Ouvir o Bemônio não é uma experiência agradável. Partindo de uma estética próxima da das trilhas sonoras de filme de terror, a música do trio é sombria, angustiante, violenta. Mesmo nos momentos de mais calmaria –sem tanta pressão, distorção, feedback, ritmos epiléticos e gritos–, paira sobre o ouvinte uma aura sinistra.

Bemônio é fruto da imaginação e dos sintetizadores sufocantes de Paulo Caetano. Sozinho, ele deu início a seus rituais ocultistas em julho de 2012 com o excelente "Vulgatum Clementinam", uma missa negra improvisada com sintetizadores.
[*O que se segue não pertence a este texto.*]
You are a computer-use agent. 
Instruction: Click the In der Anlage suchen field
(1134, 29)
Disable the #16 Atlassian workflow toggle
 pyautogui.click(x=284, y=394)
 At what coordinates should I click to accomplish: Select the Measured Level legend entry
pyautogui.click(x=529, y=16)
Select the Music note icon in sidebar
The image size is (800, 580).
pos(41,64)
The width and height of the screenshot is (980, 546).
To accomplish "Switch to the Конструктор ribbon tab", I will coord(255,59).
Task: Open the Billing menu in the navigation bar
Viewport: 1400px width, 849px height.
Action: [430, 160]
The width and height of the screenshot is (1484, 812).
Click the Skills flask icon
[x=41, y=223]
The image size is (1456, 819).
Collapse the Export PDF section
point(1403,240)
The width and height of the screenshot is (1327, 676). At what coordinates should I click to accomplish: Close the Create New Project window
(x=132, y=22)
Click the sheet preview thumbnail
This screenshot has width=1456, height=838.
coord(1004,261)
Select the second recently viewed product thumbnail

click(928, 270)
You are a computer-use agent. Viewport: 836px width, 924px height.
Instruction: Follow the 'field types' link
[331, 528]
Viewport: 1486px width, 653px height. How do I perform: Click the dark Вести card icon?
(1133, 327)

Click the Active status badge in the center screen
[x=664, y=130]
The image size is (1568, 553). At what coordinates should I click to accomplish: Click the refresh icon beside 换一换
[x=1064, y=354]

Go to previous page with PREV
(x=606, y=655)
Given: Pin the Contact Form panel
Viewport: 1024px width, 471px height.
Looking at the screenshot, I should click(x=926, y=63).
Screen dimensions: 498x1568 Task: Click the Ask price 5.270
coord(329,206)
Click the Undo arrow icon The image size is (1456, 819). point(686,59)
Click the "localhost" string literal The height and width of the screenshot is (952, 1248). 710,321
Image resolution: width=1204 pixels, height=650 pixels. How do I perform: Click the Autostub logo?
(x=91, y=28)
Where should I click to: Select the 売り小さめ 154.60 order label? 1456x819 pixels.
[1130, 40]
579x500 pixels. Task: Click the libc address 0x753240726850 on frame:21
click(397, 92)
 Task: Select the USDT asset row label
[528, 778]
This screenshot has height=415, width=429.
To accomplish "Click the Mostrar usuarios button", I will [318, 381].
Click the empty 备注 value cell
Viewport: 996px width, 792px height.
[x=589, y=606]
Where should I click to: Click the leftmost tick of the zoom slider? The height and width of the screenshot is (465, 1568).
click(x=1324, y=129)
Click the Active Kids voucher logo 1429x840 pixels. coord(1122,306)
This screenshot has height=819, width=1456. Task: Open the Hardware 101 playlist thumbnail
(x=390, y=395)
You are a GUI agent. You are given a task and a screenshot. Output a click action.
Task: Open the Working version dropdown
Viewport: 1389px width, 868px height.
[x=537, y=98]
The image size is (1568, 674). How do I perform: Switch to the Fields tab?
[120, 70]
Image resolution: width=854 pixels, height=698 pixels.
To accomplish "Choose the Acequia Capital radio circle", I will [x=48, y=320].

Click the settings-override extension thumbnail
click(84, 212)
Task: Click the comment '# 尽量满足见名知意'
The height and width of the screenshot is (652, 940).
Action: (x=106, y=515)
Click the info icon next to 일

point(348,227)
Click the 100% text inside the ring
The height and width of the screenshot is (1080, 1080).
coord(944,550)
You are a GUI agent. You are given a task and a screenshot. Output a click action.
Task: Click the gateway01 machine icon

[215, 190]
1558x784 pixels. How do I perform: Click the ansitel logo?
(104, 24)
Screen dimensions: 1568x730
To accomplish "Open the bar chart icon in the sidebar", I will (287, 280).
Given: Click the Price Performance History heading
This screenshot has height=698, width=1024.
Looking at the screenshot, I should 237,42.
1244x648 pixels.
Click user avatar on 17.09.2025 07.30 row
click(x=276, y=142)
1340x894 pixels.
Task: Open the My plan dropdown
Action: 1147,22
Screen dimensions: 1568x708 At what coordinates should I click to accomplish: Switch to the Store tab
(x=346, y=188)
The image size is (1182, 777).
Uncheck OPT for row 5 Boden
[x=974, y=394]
Prolífico, lançou dez álbuns e EPs desde então, incorporando à banda Gustavo Matos, na bateria, e Eduardo Manso, nas guitarras e sintetizadores.

Até agora, nenhum disco do trio teve tanta repercussão quanto "Santo", de 2013. Mixado por Steve Austin, da banda americana Today Is the Day, é repleto de participações e pode ser descrito como uma encruzilhada onde ocorrem diferentes encontros com o Bemônio. Tantas ondas distintas fazem com que "Santo" seja um ponto fora da curva na discografia do grupo.

O novo álbum, "Desgosto", também traz uma série de convidados, mas o resultado é muito mais próximo da liturgia do trio. "Esfregar o Limão por Dentro e por Fora" mostra como os convidados são incorporados mais organicamente desta vez. Ava Rocha, Juçara Marçal, Thiago França e Kiko Dinucci, os três últimos do Metá Metá, amalgamam-se no mar de notas sustentadas, sem que a interferência do sax circular, do dedilhado ou das vozes entrecortadas em oposição ao clima ruim criado pelo trio original.

Bemônio faz música para ouvir com o corpo, para que se sintam na pele os açoites, para ficar fisicamente incomodado. A associação mais fácil é com o rock industrial de um Throbbling Gristle, com os experimentos radicais do Nurse with Wound ou com o noise japonês, especificamente com a agonia da série "Music for Bondage Performance", do Merzbow. A diferença é que o Bemônio não é só ruído abrasivo; muito da sua música parte do drone.

MICROTONS

Drone é uma música minimalista, caracterizada pela repetição, usando notas ou conjuntos de notas sustentadas, entonação justa e microtons. Drones podem conter a vastidão do oceano de som, mas eles também oferecem uma trama por meio da qual ele pode ser navegado.

O compositor minimalista americano La Monte Young "falou de usar suas peças de tom sustentado como forma de produzir ou manter um estado de espírito particular ao estimular o sistema nervoso continuamente com um determinado grupo de vibrações sonoras –criando assim uma constante a partir da qual a mente pode se mover, para frente ou para trás", escreve o crítico inglês Marcus Boon no artigo "The Eternal Drone".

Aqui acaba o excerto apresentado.